Thanks for raising this @weiwang217. I've opened #837 to resolve this. Would you mind testing that PR out and letting me know if it solves your problem?

jacobtomlinson avatar Oct 19 '23 10:10 jacobtomlinson

Thanks! How can I build and install the dask operator?

Jacob Tomlinson @.***> 于2023年10月19日周四 03:48写道:

Thanks for raising this @weiwang217 https://github.com/weiwang217. I've opened #837 https://github.com/dask/dask-kubernetes/pull/837 to resolve this. Would you mind testing that PR out and letting me know if it solves your problem?

— Reply to this email directly, view it on GitHub https://github.com/dask/dask-kubernetes/issues/836#issuecomment-1770555439, or unsubscribe https://github.com/notifications/unsubscribe-auth/ABZF2RVJUPVM3WL7I4EDBN3YAEAPRAVCNFSM6AAAAAA6GFV5BWVHI2DSMVQWIX3LMV43OSLTON2WKQ3PNVWWK3TUHMYTONZQGU2TKNBTHE . You are receiving this because you were mentioned.Message ID: @.***>

-- Wang, Wei

MAIL: @.***

weiwang217 avatar Oct 19 '23 17:10 weiwang217

We have documentation on how to do this here https://kubernetes.dask.org/en/latest/testing.html#testing-operator-controller-prs

jacobtomlinson avatar Oct 20 '23 09:10 jacobtomlinson

It worked. When is the code going to be merged into the main? Thanks!

= = = = = = =

What is asked:
A - Reproduce the entire GitHub thread about testing the dask operator fix, word for word.
B - Rewrite the entries starting at the line containing "Where should I click to: Pick" and ending with the last entry, changing "heading" to "header" and leaving everything else untouched.

= = = = = = =

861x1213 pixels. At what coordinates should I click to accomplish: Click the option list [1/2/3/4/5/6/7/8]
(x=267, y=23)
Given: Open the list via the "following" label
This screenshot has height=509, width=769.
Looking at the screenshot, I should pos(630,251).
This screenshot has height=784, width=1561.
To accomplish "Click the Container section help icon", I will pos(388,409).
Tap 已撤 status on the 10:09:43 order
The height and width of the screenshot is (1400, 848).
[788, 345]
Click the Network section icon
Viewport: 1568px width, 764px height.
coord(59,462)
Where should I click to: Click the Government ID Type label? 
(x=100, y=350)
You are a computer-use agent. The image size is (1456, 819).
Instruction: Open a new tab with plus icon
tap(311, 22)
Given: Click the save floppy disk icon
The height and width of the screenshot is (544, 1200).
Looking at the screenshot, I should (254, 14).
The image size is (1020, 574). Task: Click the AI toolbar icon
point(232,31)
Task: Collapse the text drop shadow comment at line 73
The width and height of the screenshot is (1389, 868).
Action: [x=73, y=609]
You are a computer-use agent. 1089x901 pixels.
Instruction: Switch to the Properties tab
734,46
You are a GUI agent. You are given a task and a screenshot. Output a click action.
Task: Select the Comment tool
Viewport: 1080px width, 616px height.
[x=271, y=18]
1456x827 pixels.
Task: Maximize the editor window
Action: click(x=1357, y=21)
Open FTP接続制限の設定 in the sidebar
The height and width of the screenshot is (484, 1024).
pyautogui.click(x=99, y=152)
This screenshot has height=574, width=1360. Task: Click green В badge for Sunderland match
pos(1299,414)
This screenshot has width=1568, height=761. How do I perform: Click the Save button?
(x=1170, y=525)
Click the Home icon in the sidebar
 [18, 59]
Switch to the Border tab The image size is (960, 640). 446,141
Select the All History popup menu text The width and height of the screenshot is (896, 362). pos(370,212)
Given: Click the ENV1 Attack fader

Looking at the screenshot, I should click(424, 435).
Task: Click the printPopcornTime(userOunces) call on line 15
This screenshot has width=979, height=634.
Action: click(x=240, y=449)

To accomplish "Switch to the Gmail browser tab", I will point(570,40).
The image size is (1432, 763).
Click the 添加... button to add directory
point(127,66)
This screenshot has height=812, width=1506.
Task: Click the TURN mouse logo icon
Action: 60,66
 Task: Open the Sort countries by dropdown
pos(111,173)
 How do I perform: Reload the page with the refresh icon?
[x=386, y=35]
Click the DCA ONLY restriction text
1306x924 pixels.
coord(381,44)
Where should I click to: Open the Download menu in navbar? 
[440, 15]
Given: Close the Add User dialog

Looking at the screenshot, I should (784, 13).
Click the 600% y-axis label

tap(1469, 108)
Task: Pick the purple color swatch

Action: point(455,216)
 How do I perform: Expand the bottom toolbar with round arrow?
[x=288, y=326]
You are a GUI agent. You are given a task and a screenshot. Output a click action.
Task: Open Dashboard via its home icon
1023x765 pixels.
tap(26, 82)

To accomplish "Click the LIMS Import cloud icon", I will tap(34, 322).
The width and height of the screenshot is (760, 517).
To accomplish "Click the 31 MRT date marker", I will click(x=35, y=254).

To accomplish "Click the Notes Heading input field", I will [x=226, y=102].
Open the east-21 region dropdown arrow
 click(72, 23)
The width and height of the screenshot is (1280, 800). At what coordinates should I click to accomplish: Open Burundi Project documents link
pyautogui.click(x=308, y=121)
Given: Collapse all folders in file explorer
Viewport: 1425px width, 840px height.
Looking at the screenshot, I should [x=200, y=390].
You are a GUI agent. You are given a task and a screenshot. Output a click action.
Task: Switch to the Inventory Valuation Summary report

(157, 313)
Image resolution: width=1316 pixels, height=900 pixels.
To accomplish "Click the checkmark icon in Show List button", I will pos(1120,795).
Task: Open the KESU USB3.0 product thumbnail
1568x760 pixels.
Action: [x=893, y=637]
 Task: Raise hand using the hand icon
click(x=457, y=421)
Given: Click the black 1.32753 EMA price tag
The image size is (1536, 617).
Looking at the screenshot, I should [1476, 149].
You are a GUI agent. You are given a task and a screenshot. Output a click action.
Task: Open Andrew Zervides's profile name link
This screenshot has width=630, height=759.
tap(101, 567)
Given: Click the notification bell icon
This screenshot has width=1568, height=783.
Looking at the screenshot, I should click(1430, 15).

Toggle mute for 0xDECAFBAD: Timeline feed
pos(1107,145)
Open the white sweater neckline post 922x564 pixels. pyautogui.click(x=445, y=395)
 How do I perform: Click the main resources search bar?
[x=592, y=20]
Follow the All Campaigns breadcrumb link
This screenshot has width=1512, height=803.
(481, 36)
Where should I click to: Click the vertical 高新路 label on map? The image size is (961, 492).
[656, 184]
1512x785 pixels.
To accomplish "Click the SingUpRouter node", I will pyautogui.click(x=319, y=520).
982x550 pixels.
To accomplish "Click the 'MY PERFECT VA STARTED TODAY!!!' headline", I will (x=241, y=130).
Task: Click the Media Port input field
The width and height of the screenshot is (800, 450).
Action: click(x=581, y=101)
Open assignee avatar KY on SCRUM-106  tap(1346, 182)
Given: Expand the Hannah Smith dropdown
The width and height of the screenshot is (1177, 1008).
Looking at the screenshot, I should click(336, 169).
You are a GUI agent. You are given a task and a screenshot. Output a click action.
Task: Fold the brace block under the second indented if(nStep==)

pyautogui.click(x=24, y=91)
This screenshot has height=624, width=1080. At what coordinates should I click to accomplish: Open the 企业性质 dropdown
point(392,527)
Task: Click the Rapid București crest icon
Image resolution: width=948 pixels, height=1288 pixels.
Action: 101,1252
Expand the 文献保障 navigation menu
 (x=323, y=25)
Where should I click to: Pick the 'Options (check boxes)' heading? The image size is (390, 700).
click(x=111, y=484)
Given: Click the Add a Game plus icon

= = = = = = =

Responses by task:
A -
Thanks for raising this @weiwang217. I've opened #837 to resolve this. Would you mind testing that PR out and letting me know if it solves your problem?

jacobtomlinson avatar Oct 19 '23 10:10 jacobtomlinson

Thanks! How can I build and install the dask operator?

Jacob Tomlinson @.***> 于2023年10月19日周四 03:48写道:

Thanks for raising this @weiwang217 https://github.com/weiwang217. I've opened #837 https://github.com/dask/dask-kubernetes/pull/837 to resolve this. Would you mind testing that PR out and letting me know if it solves your problem?

— Reply to this email directly, view it on GitHub https://github.com/dask/dask-kubernetes/issues/836#issuecomment-1770555439, or unsubscribe https://github.com/notifications/unsubscribe-auth/ABZF2RVJUPVM3WL7I4EDBN3YAEAPRAVCNFSM6AAAAAA6GFV5BWVHI2DSMVQWIX3LMV43OSLTON2WKQ3PNVWWK3TUHMYTONZQGU2TKNBTHE . You are receiving this because you were mentioned.Message ID: @.***>

-- Wang, Wei

MAIL: @.***

weiwang217 avatar Oct 19 '23 17:10 weiwang217

We have documentation on how to do this here https://kubernetes.dask.org/en/latest/testing.html#testing-operator-controller-prs

jacobtomlinson avatar Oct 20 '23 09:10 jacobtomlinson

It worked. When is the code going to be merged into the main? Thanks!

B -
Where should I click to: Pick the 'Options (check boxes)' header? The image size is (390, 700).
click(x=111, y=484)
Given: Click the Add a Game plus icon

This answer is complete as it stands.